In the quantum description of nature proposed by Heisenberg reality has similarly, two different aspects. The first consists of a set of `actual events': these events form a sequence of `happenings', each of which actualizes one of the possibilities offered by the quantum dynamics. The second consists of a set of `objective tendencies' for these events to occur: these tendencies are represented as persisting structures in space and time. If we correlate thoughts with high-level quantum events in brains, as suggested by von Neumann, Wigner, and others, then we can construct a theory that is a dual-aspect theory of the mind/brain, in the sense that it correlates the inner, or mental, aspects of the mind/brain system with `actual events' in Heisenberg's picture of nature, and it identifies the outer, or material, aspects of the mind/brain with the `objective tendencies' of Heisenberg's picture of nature.

Sarfatti Comment: I would have thought the opposite, that the outer or material aspects are the localized actual events and that the inner or mental aspects are the nonlocal objective tendencies. For example, an individual 'actual quantum event' might be the material detection of a single photon in a small region of a photographic emulsion. On the other hand, Stapp means by an 'actual event', the mental perception of that particular detection by a conscious, or several conscious observers. This perception is the collapse of the wave function of the entire brain.

What is the rate of this collapse? How may we measure it? Clearly, it has to do with our perception of the flow of time. The rate of collapse decreases with the age of the brain resulting in our experience that time flies faster as we get older. The rate of collapse is tied to some metabolic rate in the brain perhaps.

Perhaps, the mental-material duality reverses as we pass from low-level inanimate observables of single particles to top-level collective observables of large numbers of particles in a living organism. That is, the low-level observable is unchanged by the collapse of the wave function, but the top-level observable is changed by the collapse. The low-level observable conforms to the statistical predictions of quantum mechanics, but the top- level observable does not, hence intention. It seems to me that our conscious experience is precisely the change in the top-level observable induced by the collapsing quantum jump of the wave function of the top-level observable. Our conscious experience demands a violation of the orthodox statistical predictions seen, for example, in the Aspect experiment. This is why transistors and classical computers are not conscious. The non-orthodox shift in the nature of the observable induced by the actualization, using the Heisenberg picture, is what Roger Penrose is pointing to in his use of the term "OR" in Shadows of the Mind.

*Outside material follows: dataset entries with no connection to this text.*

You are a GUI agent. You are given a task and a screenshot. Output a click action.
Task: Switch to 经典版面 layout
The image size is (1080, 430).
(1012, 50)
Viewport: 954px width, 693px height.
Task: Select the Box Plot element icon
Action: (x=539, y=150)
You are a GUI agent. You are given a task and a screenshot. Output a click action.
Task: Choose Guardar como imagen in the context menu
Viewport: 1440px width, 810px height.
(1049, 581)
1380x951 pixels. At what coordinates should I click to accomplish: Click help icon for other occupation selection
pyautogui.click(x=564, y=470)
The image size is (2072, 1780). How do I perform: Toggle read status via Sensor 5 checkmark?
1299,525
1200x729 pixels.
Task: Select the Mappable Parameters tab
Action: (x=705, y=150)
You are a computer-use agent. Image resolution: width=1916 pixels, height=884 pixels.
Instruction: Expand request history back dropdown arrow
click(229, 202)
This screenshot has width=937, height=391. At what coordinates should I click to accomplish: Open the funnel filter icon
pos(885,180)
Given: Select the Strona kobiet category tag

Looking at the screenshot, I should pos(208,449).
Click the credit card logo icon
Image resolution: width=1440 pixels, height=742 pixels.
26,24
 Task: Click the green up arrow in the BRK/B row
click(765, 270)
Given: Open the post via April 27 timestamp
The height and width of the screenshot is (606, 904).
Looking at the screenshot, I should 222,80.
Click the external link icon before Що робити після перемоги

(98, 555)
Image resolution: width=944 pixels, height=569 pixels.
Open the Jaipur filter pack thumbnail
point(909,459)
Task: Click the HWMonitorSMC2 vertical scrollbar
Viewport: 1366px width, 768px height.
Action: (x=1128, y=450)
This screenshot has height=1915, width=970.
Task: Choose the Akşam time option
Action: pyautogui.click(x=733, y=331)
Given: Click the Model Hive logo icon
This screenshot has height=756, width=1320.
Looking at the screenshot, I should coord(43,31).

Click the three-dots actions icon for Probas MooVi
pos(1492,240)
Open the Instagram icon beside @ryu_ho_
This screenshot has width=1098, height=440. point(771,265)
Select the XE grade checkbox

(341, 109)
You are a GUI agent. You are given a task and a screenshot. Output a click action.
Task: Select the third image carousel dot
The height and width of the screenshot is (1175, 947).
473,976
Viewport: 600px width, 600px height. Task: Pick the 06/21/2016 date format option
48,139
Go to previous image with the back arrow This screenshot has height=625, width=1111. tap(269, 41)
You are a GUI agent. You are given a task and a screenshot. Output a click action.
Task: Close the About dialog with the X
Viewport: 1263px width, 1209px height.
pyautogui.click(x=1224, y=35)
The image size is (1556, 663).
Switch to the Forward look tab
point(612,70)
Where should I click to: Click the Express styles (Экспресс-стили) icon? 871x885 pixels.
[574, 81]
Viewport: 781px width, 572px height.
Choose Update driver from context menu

The final 'Omega Point' observer would be Frank Tipler's "God", in the far future of the universe at the end time of the Big Crunch, who finally completes the actualization of the universe retroactively in a grand Borgesian cosmic delayed choice. Sir Fred Hoyle wrote a paper about precisely that. The March 1995 Scientific American has a profile of Hoyle by John Horgan in which Hoyle says that he sees purpose, meaning and intention in the fundamental structure of the universe. That is the fundamental hypothesis of the New Physics of Consciousness that the PCRG initiated at the Esalen Institute on the cliffs of Big Sur, California overlooking the Pacific Ocean in 1975.

This theory might, on the other hand, equally well be construed as a theory in which `mind is matter', if we accept the criteria for intertheoretic reduction (10) proposed in reference 9. For this quantum theory of the brain is built directly upon the concepts of the contemporary theory of matter, and it appears(5) to be able to explain in terms of the laws of physics the causal connections underlying human behavior that are usually explained in psychological terms. Yet in this theory there is no abandonment of the normal psychological conception of our mental life. It is rather the classical theory of matter that is abandoned. In the terminology used in reference 9 folk psychology is retained, but folk physics is replaced by contemporary physics.